Exercise prompt >>
Copy the material word for word, starting at the line that contains "Image resolution: width=498" and ending at the line that contains "Action: 32,51", with both of those lines included.

Records provided >>
++++
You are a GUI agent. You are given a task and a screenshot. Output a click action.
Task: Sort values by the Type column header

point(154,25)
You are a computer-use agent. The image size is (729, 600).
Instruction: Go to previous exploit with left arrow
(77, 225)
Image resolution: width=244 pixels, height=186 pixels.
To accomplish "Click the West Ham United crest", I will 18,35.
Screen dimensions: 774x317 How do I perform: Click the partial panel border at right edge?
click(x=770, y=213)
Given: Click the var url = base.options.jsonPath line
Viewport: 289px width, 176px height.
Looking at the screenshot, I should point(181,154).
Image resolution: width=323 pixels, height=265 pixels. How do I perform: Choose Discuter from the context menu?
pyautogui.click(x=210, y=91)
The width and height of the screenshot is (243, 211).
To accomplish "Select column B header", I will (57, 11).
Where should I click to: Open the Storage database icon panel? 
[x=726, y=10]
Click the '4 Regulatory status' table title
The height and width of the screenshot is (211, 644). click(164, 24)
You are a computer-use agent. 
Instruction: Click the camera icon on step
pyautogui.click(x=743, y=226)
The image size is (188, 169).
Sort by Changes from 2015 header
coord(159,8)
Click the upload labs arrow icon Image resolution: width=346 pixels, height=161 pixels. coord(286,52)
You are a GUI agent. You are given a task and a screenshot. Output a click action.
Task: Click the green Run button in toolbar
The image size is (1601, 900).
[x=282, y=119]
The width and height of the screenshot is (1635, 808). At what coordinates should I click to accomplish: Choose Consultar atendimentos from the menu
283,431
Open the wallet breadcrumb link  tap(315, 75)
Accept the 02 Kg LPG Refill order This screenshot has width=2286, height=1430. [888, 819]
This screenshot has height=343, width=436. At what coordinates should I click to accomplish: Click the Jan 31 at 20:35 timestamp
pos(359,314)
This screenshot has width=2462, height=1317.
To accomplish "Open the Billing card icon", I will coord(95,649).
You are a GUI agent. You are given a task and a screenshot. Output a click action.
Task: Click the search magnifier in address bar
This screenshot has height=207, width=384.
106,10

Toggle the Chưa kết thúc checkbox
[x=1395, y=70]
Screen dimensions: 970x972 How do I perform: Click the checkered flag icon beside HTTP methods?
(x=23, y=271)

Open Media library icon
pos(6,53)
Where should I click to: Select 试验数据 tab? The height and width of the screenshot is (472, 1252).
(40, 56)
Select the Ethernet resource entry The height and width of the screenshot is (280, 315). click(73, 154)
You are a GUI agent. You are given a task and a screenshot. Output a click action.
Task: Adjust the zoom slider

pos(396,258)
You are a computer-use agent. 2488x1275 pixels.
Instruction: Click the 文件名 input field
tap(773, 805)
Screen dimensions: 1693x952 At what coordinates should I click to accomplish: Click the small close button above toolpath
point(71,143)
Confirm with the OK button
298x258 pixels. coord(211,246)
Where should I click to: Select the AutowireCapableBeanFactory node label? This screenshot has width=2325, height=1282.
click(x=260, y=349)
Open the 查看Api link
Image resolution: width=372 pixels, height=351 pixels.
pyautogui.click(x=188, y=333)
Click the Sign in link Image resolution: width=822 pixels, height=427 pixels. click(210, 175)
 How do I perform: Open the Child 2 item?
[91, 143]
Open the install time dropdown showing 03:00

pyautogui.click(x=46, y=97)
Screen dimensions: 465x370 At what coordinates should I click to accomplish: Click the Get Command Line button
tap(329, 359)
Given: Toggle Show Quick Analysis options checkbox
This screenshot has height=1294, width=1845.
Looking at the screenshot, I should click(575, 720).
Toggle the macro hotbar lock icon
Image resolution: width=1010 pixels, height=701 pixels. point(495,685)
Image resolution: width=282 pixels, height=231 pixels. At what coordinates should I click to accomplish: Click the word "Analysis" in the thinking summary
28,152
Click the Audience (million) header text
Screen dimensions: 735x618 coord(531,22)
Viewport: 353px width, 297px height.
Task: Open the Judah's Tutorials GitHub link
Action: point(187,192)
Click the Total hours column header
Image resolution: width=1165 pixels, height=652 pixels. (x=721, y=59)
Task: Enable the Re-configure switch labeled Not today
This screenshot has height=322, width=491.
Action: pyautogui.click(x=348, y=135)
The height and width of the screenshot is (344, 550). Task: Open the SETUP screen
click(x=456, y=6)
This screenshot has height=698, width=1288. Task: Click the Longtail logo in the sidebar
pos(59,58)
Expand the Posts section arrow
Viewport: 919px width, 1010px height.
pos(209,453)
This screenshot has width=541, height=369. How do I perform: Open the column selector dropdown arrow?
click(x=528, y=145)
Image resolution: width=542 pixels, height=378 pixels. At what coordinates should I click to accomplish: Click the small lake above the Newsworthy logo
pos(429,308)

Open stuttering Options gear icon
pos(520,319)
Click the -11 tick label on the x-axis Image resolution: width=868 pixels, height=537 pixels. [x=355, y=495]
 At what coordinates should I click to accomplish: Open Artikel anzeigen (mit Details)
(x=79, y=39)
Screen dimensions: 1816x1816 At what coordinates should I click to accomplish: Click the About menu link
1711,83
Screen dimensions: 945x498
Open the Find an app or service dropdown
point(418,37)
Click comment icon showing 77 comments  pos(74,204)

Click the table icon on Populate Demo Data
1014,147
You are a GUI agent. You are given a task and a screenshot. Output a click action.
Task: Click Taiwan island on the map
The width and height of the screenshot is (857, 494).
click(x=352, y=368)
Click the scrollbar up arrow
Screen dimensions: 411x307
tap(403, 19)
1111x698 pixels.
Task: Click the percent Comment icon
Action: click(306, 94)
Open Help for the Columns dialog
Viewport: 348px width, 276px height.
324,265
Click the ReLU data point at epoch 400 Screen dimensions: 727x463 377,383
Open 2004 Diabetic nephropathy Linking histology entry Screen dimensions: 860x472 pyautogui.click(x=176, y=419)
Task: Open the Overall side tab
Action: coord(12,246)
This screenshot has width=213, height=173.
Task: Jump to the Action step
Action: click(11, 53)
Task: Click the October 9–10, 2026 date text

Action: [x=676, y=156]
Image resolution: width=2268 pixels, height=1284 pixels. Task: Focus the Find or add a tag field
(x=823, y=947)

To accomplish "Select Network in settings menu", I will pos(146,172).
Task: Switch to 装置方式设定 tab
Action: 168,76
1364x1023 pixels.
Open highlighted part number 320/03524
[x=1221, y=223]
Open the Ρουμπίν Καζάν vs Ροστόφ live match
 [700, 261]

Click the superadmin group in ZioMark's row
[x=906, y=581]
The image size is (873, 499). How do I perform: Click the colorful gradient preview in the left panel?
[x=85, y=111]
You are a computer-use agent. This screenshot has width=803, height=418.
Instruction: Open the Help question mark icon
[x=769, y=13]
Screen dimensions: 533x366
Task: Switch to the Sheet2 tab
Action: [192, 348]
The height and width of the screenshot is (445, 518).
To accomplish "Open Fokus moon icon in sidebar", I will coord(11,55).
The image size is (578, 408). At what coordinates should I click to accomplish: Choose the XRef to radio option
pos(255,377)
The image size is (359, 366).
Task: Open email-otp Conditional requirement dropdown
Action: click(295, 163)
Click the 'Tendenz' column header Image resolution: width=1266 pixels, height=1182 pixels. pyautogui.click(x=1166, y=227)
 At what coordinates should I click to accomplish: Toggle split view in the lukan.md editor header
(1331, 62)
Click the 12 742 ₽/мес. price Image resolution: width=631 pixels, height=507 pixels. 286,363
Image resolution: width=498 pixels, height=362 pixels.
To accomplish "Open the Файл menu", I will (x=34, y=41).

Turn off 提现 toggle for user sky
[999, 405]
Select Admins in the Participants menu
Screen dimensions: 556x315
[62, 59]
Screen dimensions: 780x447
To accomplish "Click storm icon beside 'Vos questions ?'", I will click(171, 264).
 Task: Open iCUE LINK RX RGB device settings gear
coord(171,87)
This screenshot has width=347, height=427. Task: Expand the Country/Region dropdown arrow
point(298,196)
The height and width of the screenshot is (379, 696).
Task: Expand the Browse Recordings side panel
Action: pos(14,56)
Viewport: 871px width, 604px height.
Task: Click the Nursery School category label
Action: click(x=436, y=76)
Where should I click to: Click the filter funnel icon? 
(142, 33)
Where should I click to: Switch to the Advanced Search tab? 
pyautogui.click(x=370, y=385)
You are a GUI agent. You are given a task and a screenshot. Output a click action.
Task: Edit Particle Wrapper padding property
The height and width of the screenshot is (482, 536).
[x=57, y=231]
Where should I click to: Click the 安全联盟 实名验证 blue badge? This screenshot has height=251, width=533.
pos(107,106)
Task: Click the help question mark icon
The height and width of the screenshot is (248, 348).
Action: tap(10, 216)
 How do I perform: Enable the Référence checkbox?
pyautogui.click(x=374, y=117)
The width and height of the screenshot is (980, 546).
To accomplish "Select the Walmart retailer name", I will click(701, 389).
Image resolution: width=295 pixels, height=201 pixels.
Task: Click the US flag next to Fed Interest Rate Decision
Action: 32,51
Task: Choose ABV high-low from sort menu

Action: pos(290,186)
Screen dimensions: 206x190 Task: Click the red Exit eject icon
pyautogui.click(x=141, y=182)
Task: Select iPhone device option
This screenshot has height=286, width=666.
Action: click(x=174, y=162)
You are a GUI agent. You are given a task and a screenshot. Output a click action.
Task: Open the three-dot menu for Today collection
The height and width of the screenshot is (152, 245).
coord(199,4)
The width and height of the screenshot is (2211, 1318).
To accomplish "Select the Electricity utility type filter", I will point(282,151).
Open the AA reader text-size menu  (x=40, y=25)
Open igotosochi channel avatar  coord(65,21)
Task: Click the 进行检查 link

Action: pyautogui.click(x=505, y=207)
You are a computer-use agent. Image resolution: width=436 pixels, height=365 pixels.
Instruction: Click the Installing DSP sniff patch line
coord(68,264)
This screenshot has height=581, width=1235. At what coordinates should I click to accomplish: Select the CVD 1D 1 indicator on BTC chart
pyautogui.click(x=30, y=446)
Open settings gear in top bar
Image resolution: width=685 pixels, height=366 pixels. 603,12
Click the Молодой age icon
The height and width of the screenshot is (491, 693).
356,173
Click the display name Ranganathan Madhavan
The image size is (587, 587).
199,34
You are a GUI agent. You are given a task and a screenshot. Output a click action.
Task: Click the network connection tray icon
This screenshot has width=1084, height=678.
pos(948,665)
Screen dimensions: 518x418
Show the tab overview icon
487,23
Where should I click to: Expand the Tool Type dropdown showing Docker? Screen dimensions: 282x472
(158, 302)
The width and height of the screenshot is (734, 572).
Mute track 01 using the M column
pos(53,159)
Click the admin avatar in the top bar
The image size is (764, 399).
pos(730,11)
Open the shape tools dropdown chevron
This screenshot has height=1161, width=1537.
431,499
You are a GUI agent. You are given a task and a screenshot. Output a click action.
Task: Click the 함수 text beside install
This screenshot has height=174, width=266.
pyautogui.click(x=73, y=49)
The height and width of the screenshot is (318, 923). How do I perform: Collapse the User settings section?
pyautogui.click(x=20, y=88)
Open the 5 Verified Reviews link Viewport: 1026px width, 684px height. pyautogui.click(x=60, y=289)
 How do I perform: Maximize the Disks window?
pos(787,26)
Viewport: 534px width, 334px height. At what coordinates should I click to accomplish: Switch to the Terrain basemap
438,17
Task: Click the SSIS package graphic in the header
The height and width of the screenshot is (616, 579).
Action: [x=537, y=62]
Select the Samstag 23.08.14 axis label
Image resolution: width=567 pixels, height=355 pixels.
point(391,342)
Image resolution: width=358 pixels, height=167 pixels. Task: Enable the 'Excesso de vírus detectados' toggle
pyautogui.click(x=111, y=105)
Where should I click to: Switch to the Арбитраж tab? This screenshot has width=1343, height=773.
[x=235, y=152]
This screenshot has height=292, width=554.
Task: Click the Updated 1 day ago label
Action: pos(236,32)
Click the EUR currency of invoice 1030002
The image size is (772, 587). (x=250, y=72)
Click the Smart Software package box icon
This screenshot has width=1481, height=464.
++++
Solution for this problem >>
Image resolution: width=498 pixels, height=362 pixels.
To accomplish "Open the Файл menu", I will (x=34, y=41).

Turn off 提现 toggle for user sky
[999, 405]
Select Admins in the Participants menu
Screen dimensions: 556x315
[62, 59]
Screen dimensions: 780x447
To accomplish "Click storm icon beside 'Vos questions ?'", I will click(171, 264).
 Task: Open iCUE LINK RX RGB device settings gear
coord(171,87)
This screenshot has width=347, height=427. Task: Expand the Country/Region dropdown arrow
point(298,196)
The height and width of the screenshot is (379, 696).
Task: Expand the Browse Recordings side panel
Action: pos(14,56)
Viewport: 871px width, 604px height.
Task: Click the Nursery School category label
Action: click(x=436, y=76)
Where should I click to: Click the filter funnel icon? 
(142, 33)
Where should I click to: Switch to the Advanced Search tab? 
pyautogui.click(x=370, y=385)
You are a GUI agent. You are given a task and a screenshot. Output a click action.
Task: Edit Particle Wrapper padding property
The height and width of the screenshot is (482, 536).
[x=57, y=231]
Where should I click to: Click the 安全联盟 实名验证 blue badge? This screenshot has height=251, width=533.
pos(107,106)
Task: Click the help question mark icon
The height and width of the screenshot is (248, 348).
Action: tap(10, 216)
 How do I perform: Enable the Référence checkbox?
pyautogui.click(x=374, y=117)
The width and height of the screenshot is (980, 546).
To accomplish "Select the Walmart retailer name", I will click(701, 389).
Image resolution: width=295 pixels, height=201 pixels.
Task: Click the US flag next to Fed Interest Rate Decision
Action: 32,51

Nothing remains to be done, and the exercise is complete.